## [What to do]
Provide a character-exact reproduction of the lines from the line with "The height and" to the end of the entries.

Stored items:
——

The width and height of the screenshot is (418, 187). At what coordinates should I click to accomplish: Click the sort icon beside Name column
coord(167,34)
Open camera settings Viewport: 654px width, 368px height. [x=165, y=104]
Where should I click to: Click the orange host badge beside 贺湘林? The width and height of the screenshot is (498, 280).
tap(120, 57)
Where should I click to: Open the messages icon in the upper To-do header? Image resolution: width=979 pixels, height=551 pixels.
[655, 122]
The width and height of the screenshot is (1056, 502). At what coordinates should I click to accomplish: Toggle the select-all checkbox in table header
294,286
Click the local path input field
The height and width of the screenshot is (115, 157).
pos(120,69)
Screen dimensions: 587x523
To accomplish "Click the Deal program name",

——

## [Your response]
The height and width of the screenshot is (115, 157).
pos(120,69)
Screen dimensions: 587x523
To accomplish "Click the Deal program name",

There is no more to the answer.